Donald trump
Credit: White House/Flickr

Despite pushing for a huge corporate tax cut and implementing attempts to roll back government regulations, wealthy Republicans don’t seem particularly happy with Donald Trump.

Top officials with the donor network affiliated with billionaire industrialist Charles Koch this weekend sought to distance the network from the Republican Party and President Trump, citing tariff and immigration policies and “divisive” rhetoric out of Washington.

At a gathering of hundreds of donors at the Broadmoor resort here, officials reiterated their plans to spend as much as $400 million on policy issues and political campaigns during the 2018 cycle. Earlier this year, they announced heavy spending aimed at helping Republicans to hold the Senate. But in a warning shot at Trump and the GOP, network co-chair Brian Hooks lamented “tremendous lack of leadership” in Trump’s Washington and the “deterioration of the core institutions of society.”

That comes from a room full of people who have traditionally donated big money to Republican candidates. They’re not ready to flip allegiances yet, but it’s clear that there are some things going on in their party that are causing concern. We can summarize those concerns with two words: Donald Trump.

I find it interesting to pair that information with Nate Cohn’s look at precinct-level data from the 2016 election.

The precinct-level data, which is far more granular than the county-level data available immediately after the election, complements a growing body of evidence that is forcing a re-evaluation of some of the initial views of the 2016 presidential election. It appears that Mrs. Clinton succeeded at winning over many rich and well-educated Republicans, perhaps by an even wider margin than pre-election polls implied, just as Mr. Trump made big gains in the poorest white communities compared with Mr. Romney. But there were more not-so-affluent white voters without a college degree in the battleground states, and Mr. Trump’s success with them was enough to give him the edge in the Electoral College.

That could go a long way toward explaining why Texas’s 32nd congressional district went from giving Romney a 15 percentage point win in 2012 to going for Clinton by 3 percentage points in 2016, as I wrote yesterday.

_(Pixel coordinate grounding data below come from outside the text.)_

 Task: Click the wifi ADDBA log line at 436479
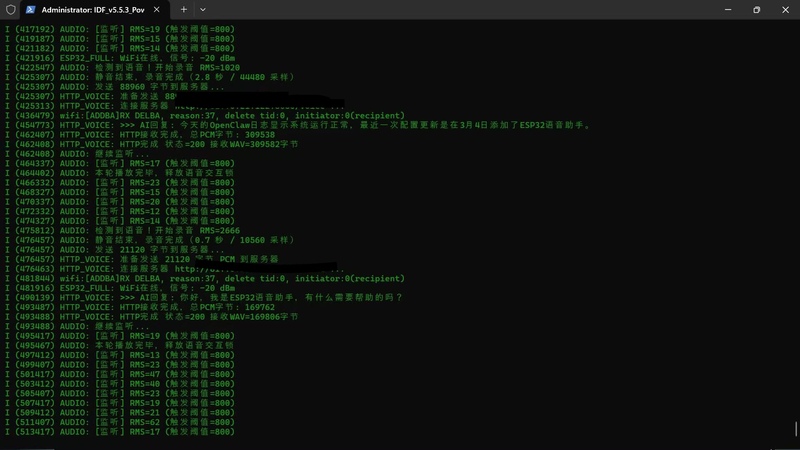[x=205, y=116]
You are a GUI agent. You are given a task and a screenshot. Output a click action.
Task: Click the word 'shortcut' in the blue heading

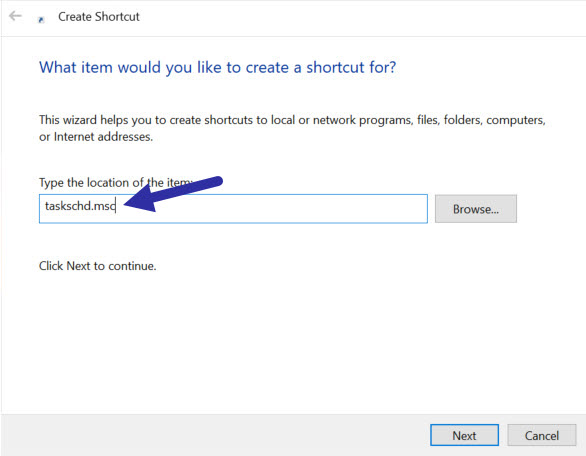pos(335,67)
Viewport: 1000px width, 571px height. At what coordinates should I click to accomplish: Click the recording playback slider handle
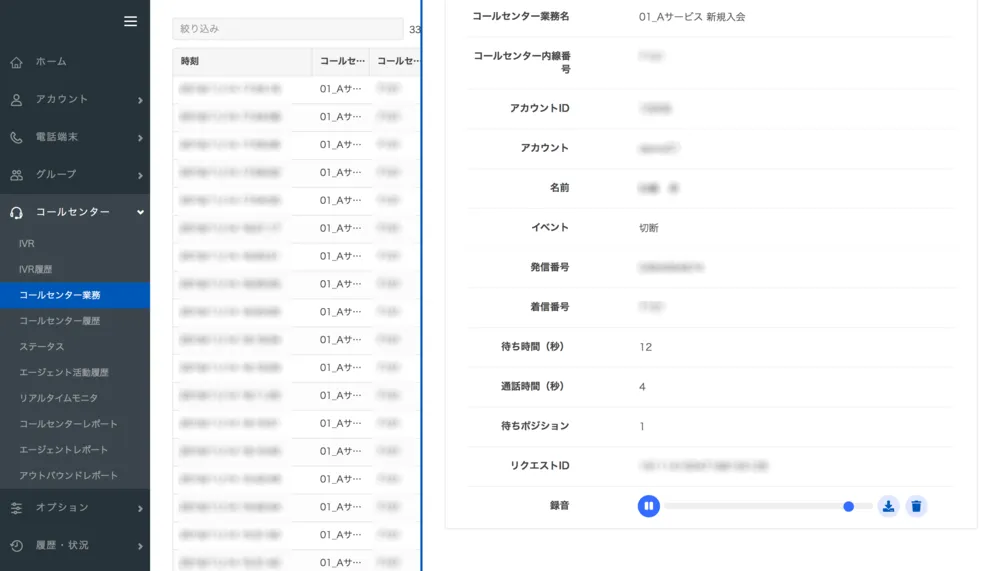848,507
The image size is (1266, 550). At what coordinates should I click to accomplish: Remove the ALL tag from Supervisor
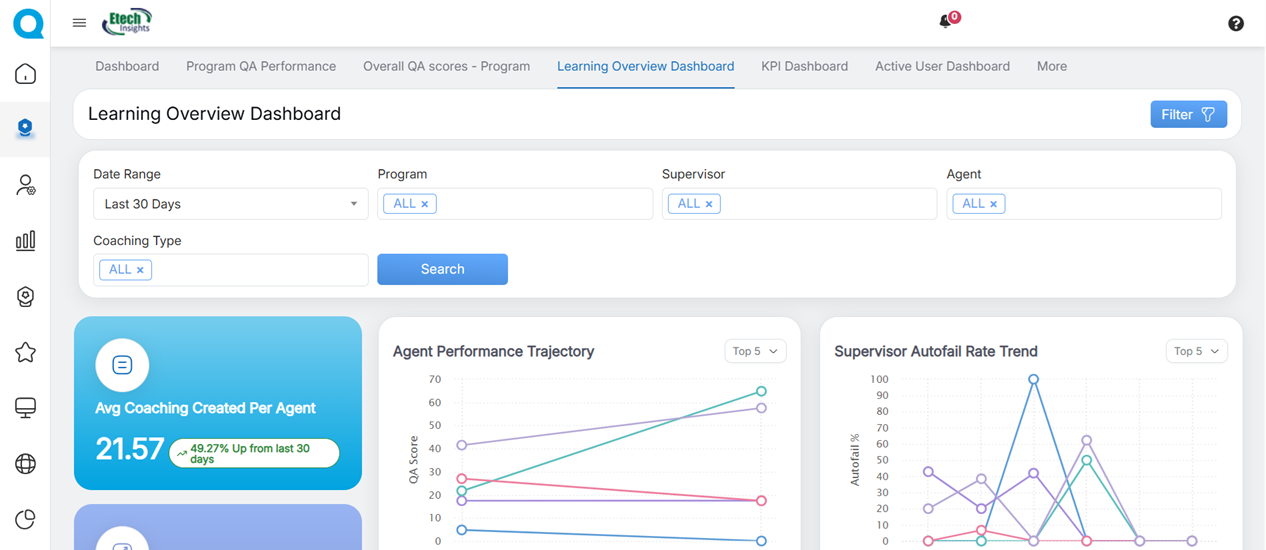point(709,204)
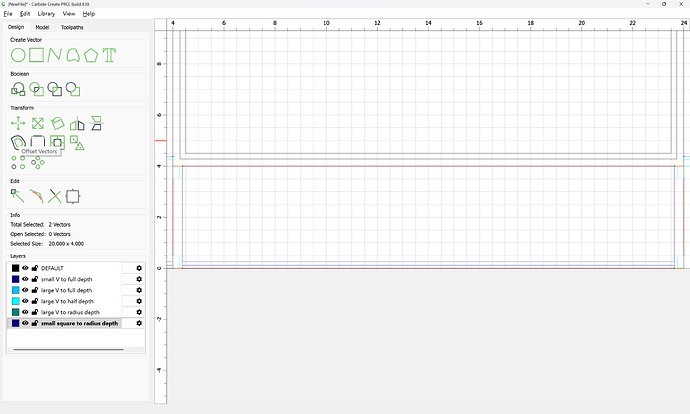Select the Circle vector creation tool
The image size is (690, 414).
point(18,55)
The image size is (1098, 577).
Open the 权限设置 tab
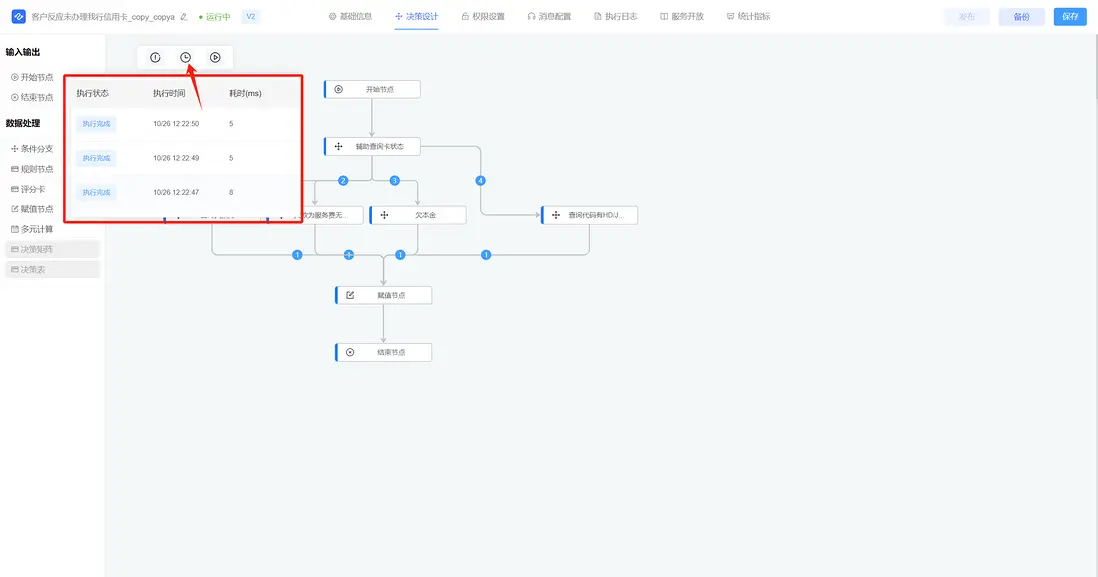(x=483, y=17)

Here’s a major finding from Cohn that is important to keep in mind:

A more advanced statistical analysis shows that education was the dominant driver of the shift, which is to say that higher-income precincts moved toward Mrs. Clinton mainly because they’re generally better educated.

In other words, while rich white people trended away from Trump, it was higher levels of education that drove the change. That aligns with anecdotal patterns I witnessed among my conservative friends and family.

So where does that leave the Republican Party? It has become increasingly clear to me that the answer to that question doesn’t lie with families like the Kochs or the Mercers, but with the Murdochs. While their media empire doesn’t comprise the entire right-wing echo chamber, it is, at minimum, the center of it all, especially with Fox News and the editorial page of The Wall Street Journal. When/if Trump becomes a liability rather than an asset to people in the Murdoch family empire, they are the ones who have influence over what low-information white voters hear about politics. That gives them the power to alter the current dynamics.

Far be it from me to offer advice, but if I was a member of the well-educated wealthy white NeverTrump contingency of the GOP, I’d be talking to the Murdochs about the need to save the Republican Party from the likes of Donald Trump.